Lo que siguió fue un ejercicio extraordinario de conexión humana bajo la presión más extrema imaginable. Farooq, un terrorista solitario autorradicalizado inspirado por la ideología del Daesh y movido por profundos agravios personales, había planeado este ataque meticulosamente. Había obtenido instrucciones para fabricar bombas de una publicación de Al-Qaeda, había modelado su dispositivo a partir de las bombas del Maratón de Boston de 2013 (con el doble de potencia explosiva) e incluso había investigado la RAF Menwith Hill como objetivo principal antes de no lograr vulnerar su seguridad.
El Hospital St James era su Plan B. Newby se aseguró de que siguiera siendo solo un plan.
Un Abrazo Que lo Cambió Todo
Aquí es donde la historia da su giro más desconcertante. Durante la conversación, fue Farooq quien le pidió a Newby un abrazo. No una, sino varias veces. Newby aceptó. Y entonces llegaron las palabras que pusieron fin a la crisis: "Llama a la policía antes de que cambie de opinión."
Newby hizo exactamente eso.
La policía y los equipos de desactivación de explosivos llegaron para encontrar un dispositivo viable que podría haber causado víctimas catastróficas en una concurrida sala de maternidad. En el coche de Farooq, encontraron materiales explosivos adicionales, el plano de cuatro salas del hospital y la pistola semiautomática de imitación Gediz de 9 mm.
Justicia y Reconocimiento
Farooq fue declarado culpable en el Tribunal de la Corona de Sheffield el 2 de julio de 2024 tras un juicio de tres semanas. Previamente había declarado culpable en varios cargos, incluida la posesión de sustancias explosivas con intención de poner en peligro vidas y la posesión de información útil para terroristas. El 21 de marzo de 2025 fue condenado a cadena perpetua con un período mínimo de 37 años.
La jueza Cheema-Grubb llamó a Newby "un hombre extraordinariamente ordinario", y es difícil rebatir esa valoración.
Newby recibirá próximamente la Medalla George, el segundo galardón civil al valor más alto. Es la primera vez que habla públicamente sobre lo que ocurrió esa noche, con motivo de la ceremonia de entrega de la medalla en marzo de 2026.
El Héroe Silencioso
Lo que más llama la atención de esta historia es la visión discreta que tiene Newby de todo ello. Describió a Farooq como "probablemente un buen tipo" que "estaba pasando por momentos difíciles" y dijo que simplemente estaba "en el lugar adecuado en el momento adecuado".
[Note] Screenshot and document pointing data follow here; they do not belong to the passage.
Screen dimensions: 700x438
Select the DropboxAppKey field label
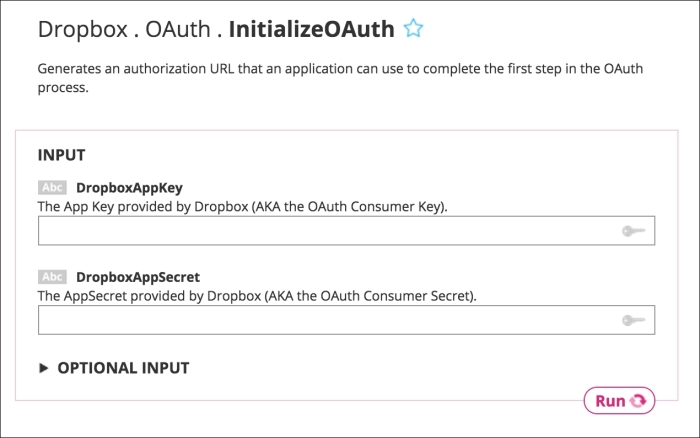tap(129, 188)
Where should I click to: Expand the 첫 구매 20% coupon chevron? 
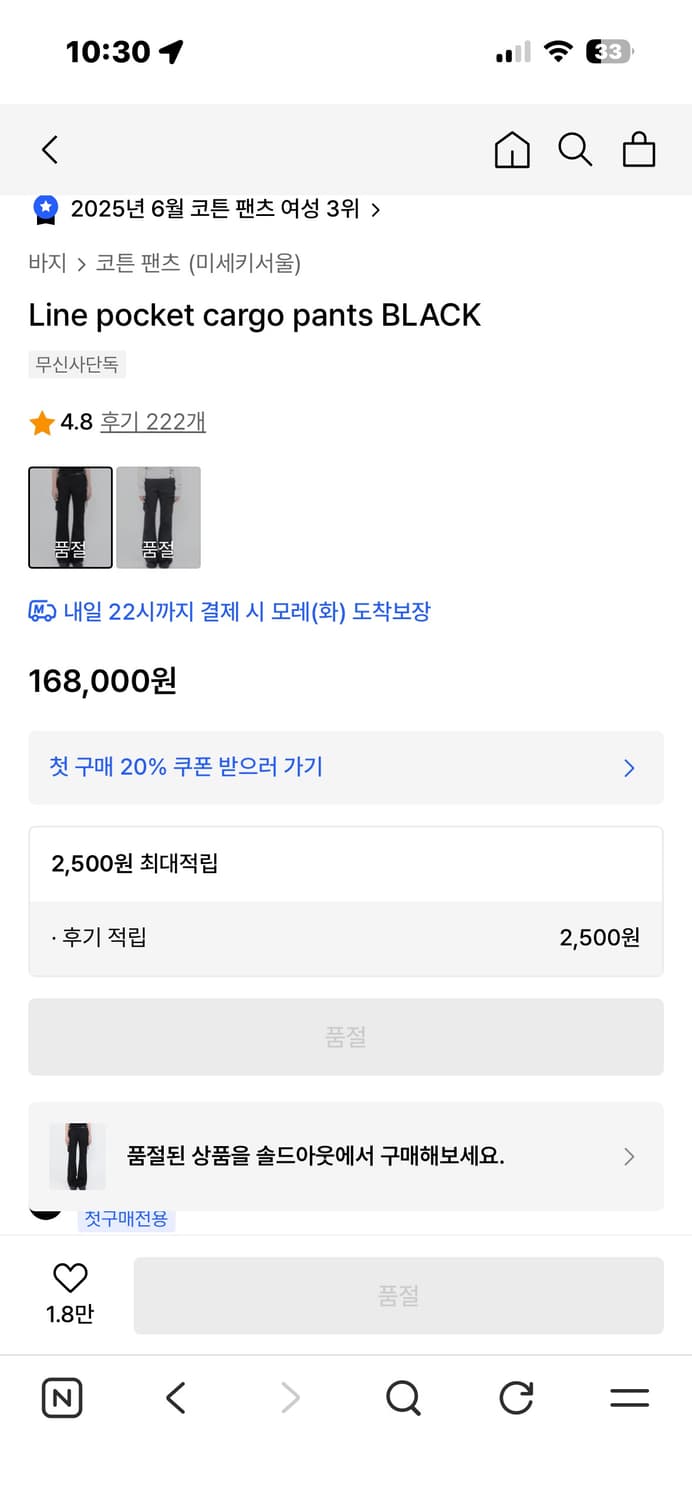(x=628, y=768)
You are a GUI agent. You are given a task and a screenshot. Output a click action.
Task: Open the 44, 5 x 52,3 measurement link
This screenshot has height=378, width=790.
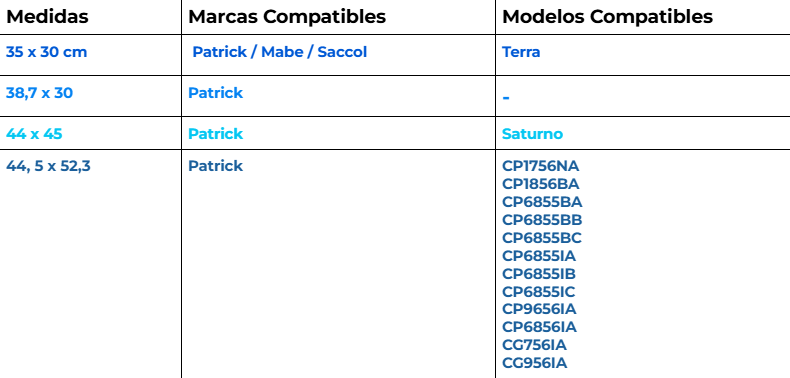click(48, 166)
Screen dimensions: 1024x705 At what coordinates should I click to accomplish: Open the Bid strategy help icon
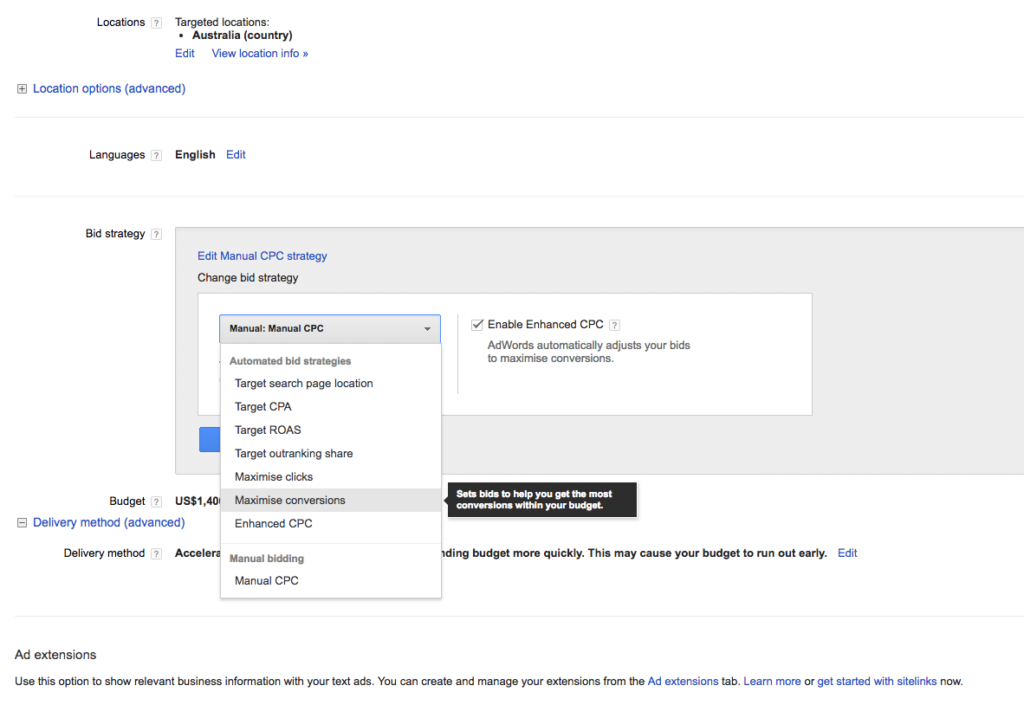point(158,233)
Es una forma espectacularmente modesta de describir cómo convenció a un hombre armado con suficientes explosivos como para superar a las bombas del Maratón de Boston, pero quizás esa modestia es precisamente lo que hizo que funcionara. Sin confrontación, sin una heroica intervención física, sin un dramático enfrentamiento. Solo una persona tratando a otra persona como un ser humano y, al hacerlo, salvando innumerables vidas.
En una época en la que constantemente nos dicen que tengamos miedo, la historia de Newby es un recordatorio silenciosamente poderoso de que la compasión, incluso dirigida hacia alguien que pretende causar un daño terrible, puede ser el arma más eficaz de todas.